### Цитируемый текст:
....

– А когда спрашивал? – задает вопрос Ржевская.
– В июле, числа девятого или одиннадцатого… Не помню уже точно…
– Должна вас огорчить, Георгий Константинович, к этому времени Сталин уже давно все знал. Более того, с помощью Серова провел проверку, удостоверился…
– Но ведь он меня постоянно спрашивал: «Когда найдете?»
– Очевидно, давал понять, что не знает.
– Зачем?..
Этот вопрос Жуков, скорее, задавал не Ржевской, а самому себе, и этот разговор происходил более чем через двадцать лет после войны, 2 ноября 1965 года…
Вообще это довольно запутанная и малообъяснимая история, почему Сталин скрыл от Жукова очевидность факта убийства Гитлера. Любознательного читателя, которого интересуют подробности, я отсылаю к воспоминаниям Ржевской под названием «В тот день, поздней осенью», где она делится впечатлениями о Жукове, когда уже окончательно рухнула надежда, что с приходом к власти Брежнева опала как-то смягчится.

....

### Задания:
1. Перепишите фрагмент текста о разговоре Жукова с Ржевской от слов «Этот вопрос Жуков, скорее, задавал» до слов «опала как-то смягчится.», заменив в нём «2 ноября 1965 года» на «3 ноября 1965 года».
2. Напишите продолжение текста о разговоре Жукова с Ржевской, начиная сразу после его последнего предложения.
Записи взяты из другого источника и с этим текстом не связаны.

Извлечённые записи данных
....

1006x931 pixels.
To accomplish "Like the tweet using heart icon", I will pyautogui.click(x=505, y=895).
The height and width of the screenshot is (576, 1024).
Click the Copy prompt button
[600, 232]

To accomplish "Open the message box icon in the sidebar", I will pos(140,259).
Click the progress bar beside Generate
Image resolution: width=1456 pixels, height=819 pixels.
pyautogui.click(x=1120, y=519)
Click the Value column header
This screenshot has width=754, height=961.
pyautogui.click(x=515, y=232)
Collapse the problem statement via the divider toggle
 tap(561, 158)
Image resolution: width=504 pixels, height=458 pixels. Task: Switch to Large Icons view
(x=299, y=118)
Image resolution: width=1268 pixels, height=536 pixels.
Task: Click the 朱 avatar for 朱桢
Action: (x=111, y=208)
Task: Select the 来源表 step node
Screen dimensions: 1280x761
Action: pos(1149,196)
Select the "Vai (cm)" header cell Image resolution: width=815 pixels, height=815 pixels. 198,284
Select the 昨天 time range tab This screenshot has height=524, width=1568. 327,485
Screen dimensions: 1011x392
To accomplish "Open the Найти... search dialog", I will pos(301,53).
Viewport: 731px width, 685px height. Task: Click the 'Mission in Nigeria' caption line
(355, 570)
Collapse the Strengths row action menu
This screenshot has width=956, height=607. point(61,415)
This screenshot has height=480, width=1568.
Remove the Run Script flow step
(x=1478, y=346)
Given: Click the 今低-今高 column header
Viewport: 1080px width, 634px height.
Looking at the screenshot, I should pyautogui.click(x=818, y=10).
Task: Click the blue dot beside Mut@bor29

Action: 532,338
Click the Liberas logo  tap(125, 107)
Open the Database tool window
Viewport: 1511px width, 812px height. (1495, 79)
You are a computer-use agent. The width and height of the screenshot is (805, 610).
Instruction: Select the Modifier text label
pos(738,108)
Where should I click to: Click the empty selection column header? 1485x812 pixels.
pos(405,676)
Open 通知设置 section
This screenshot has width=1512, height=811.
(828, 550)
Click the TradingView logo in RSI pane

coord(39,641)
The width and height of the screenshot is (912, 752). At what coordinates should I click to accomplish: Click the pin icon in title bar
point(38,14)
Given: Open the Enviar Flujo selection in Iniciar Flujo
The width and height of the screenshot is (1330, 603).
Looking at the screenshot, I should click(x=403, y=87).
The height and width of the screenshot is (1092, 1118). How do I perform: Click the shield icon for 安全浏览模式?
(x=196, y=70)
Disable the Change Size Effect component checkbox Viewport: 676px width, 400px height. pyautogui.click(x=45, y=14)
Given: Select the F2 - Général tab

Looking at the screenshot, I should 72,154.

....

### Итоговые ответы:
1.
Этот вопрос Жуков, скорее, задавал не Ржевской, а самому себе, и этот разговор происходил более чем через двадцать лет после войны, 3 ноября 1965 года…
Вообще это довольно запутанная и малообъяснимая история, почему Сталин скрыл от Жукова очевидность факта убийства Гитлера. Любознательного читателя, которого интересуют подробности, я отсылаю к воспоминаниям Ржевской под названием «В тот день, поздней осенью», где она делится впечатлениями о Жукове, когда уже окончательно рухнула надежда, что с приходом к власти Брежнева опала как-то смягчится.

2.
Леонид Ильич выбрал, пожалуй, худший ее вариант – забвение. Из записок Елены Моисеевны Ржевской я бы выделил для себя лишь одну любопытную деталь, которая рисует образ совсем другого человека по сравнению с тем, что играл Ульянов. Во время разговора с маршалом в комнату вбежала раскрасневшаяся девчушка в пальто и вязаной шапочке. Это была Маша, младшая дочь Жукова.
«…С разбега – к отцу, еще на расстоянии показывая в приоткрытой ладошке яйцо.
– Нашла? – заинтересованно включился он, на равных деля с ней ее занятия и радости.
Она утвердительно кивнула и, не задерживаясь, проворно метнулась к буфету.
Я спросила:
– Чье это? – мне оно показалось маленьким, чуть ли не голубиным.
– Куриное, – удивился моему вопросу Георгий Константинович. – У нас десять курочек. Завели. Ей интересно. Она так радуется, когда найдет, – с какой-то особой углубленной серьезностью говорил он.
Он прожил так масштабно, что дробное, житейское едва ли попадало раньше в его поле зрения. И вот десять курочек….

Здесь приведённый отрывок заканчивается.